South Korean President Moon Jae-in said Wednesday the presence of U.S. troops in South Korea has nothing to do with signing a peace treaty with North Korea.
The president’s remarks came after top advisor on unification and national security affairs Moon Chung-in wrote in an article, published in Foreign Affairs, “It will be difficult to justify [U.S. forces’] continuing presence in South Korea” after the adoption of a peace treaty.
Moon and North Korean leader Kim Jong Un agreed in their Panmunjom Declaration last week the two Koreas would seek a formal end to the 1950-53 Korean War and pursue a peace treaty.
However, the idea of a peace treaty has raised concern among security experts and opposition politicians, who say it could be deemed the equivalent of a non-aggression pact — which could remove the grounds for the U.S. nuclear umbrella and military forces to be present in the South.

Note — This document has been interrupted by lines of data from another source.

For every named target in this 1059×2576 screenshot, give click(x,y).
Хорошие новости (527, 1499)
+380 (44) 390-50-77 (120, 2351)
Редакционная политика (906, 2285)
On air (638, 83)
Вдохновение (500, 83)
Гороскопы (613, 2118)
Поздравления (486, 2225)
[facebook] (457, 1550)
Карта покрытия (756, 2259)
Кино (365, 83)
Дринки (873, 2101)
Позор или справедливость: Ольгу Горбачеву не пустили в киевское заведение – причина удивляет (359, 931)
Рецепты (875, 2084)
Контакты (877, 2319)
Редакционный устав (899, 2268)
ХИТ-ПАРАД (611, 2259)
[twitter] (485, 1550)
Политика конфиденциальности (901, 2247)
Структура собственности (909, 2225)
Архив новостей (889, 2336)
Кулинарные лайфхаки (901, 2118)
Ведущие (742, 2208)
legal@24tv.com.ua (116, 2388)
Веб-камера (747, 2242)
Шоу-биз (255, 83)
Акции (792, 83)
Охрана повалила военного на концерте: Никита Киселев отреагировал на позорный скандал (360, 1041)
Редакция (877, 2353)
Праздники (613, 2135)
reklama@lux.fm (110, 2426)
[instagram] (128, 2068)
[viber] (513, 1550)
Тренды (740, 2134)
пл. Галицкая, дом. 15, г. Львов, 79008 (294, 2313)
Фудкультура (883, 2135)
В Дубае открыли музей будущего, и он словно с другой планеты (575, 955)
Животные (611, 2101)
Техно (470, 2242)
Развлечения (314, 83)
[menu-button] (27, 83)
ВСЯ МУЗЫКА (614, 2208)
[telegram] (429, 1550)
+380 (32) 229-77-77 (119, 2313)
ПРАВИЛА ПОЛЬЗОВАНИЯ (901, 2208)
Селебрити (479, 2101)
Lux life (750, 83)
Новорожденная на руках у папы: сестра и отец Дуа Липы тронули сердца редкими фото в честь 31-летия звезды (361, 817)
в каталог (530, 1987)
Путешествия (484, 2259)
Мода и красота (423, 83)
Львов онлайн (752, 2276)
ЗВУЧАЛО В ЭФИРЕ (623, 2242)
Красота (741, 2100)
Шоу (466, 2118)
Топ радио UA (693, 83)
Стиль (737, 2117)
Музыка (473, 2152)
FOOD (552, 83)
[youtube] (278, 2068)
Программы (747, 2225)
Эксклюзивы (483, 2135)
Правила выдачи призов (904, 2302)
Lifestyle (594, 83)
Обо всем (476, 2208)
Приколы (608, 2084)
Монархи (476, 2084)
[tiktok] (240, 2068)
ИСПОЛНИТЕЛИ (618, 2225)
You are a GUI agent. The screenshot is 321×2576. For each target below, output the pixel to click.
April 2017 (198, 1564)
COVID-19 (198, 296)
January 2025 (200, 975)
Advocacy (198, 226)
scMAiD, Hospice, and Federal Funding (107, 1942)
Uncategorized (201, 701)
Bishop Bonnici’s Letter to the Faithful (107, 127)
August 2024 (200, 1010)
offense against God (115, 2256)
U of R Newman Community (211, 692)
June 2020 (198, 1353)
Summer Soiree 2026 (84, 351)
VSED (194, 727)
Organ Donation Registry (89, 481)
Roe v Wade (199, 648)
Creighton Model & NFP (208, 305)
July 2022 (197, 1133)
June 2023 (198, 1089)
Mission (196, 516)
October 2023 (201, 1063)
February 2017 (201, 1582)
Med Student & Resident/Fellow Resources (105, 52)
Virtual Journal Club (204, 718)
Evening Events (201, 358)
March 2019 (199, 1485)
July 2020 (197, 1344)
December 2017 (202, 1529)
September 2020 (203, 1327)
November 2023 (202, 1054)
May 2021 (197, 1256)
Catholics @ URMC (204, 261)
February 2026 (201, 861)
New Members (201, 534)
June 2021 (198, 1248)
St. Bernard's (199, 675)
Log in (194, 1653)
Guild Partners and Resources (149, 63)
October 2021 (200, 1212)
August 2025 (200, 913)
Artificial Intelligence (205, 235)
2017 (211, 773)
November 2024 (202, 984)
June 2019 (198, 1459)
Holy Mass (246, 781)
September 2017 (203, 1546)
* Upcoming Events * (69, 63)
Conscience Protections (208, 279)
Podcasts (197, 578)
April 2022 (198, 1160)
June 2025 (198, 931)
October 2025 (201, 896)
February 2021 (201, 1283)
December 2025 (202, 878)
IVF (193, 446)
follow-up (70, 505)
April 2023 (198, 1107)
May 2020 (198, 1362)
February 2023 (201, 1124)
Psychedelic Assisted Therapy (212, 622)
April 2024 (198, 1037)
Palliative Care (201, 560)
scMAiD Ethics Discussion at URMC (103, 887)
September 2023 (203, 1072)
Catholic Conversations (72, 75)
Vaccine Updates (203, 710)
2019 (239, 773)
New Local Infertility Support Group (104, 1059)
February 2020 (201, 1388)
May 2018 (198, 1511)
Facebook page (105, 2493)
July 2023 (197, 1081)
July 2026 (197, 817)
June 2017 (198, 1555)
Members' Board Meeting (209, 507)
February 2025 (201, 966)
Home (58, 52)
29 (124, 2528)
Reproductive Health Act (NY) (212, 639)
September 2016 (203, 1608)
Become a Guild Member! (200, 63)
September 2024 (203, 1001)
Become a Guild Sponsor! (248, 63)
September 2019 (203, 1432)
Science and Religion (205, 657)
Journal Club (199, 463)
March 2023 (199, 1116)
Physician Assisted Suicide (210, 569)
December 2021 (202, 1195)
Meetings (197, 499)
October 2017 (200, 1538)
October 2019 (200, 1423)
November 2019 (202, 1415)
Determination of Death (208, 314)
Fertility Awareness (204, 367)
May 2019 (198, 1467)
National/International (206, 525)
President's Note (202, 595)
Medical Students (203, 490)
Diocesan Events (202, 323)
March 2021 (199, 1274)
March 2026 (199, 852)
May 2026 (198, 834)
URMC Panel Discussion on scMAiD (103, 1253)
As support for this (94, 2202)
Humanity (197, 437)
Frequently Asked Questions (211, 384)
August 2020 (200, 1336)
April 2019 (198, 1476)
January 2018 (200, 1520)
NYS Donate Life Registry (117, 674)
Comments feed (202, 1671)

Seoul’s presidential spokesman Kim Eui-kyeom said Wednesday that Moon, in a meeting with his top aides, denied the presence of U.S. troops has anything to do with replacing the current armistice treaty with a peace accord, No Cut News reported.
He also said the president’s remarks were conveyed to the special advisor, who was told not to cause confusion regarding Moon’s stance on the issue, Yonhap reported.
A senior presidential official told reporters the same day that U.S. troops will be needed in Korea, even after a peace treaty is concluded.